▶ WHAT TO WORK ON: After finding the line with "Task: Select question 10 in the grid", restate it and each remaining line of the material word for word, omitting every picture.

- - - - -

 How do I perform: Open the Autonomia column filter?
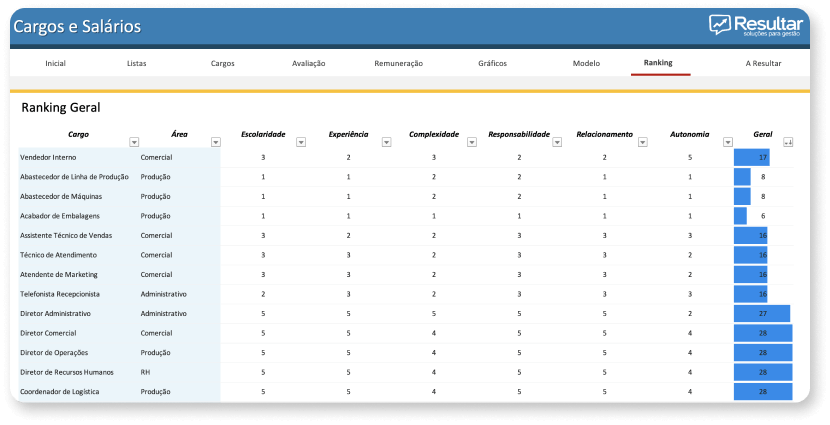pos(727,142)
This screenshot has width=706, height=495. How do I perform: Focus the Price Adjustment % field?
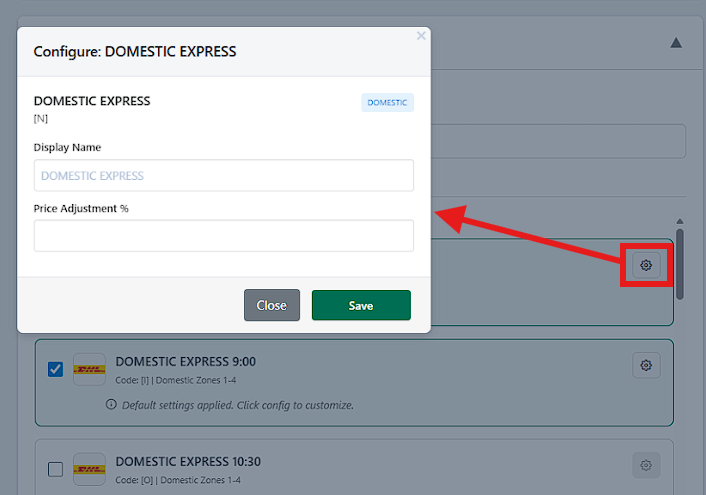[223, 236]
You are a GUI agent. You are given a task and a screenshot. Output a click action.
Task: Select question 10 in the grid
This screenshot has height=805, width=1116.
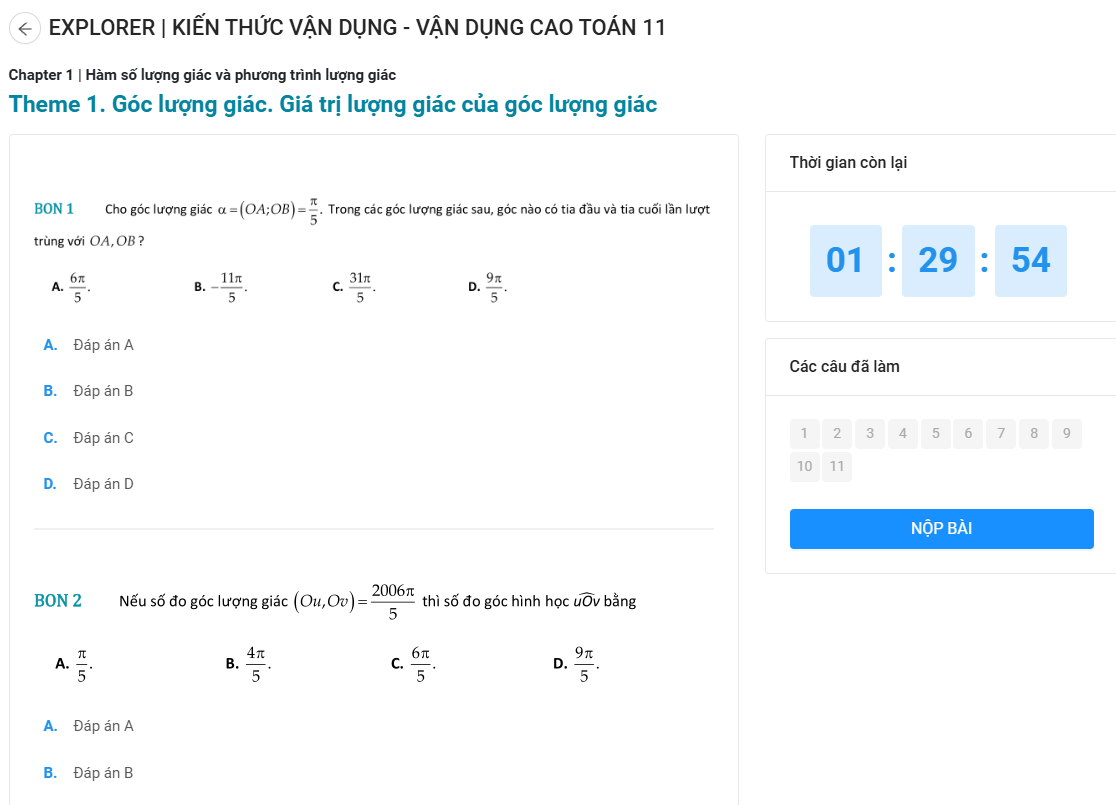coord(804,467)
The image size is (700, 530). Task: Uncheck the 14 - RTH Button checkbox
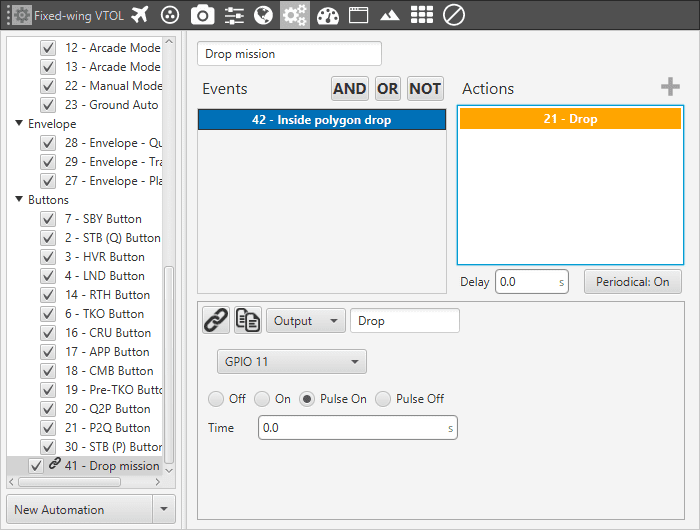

- - - - -

▶ ANSWER BOX:
Task: Select question 10 in the grid
This screenshot has height=805, width=1116.
coord(804,467)
The image size is (700, 530). Task: Uncheck the 14 - RTH Button checkbox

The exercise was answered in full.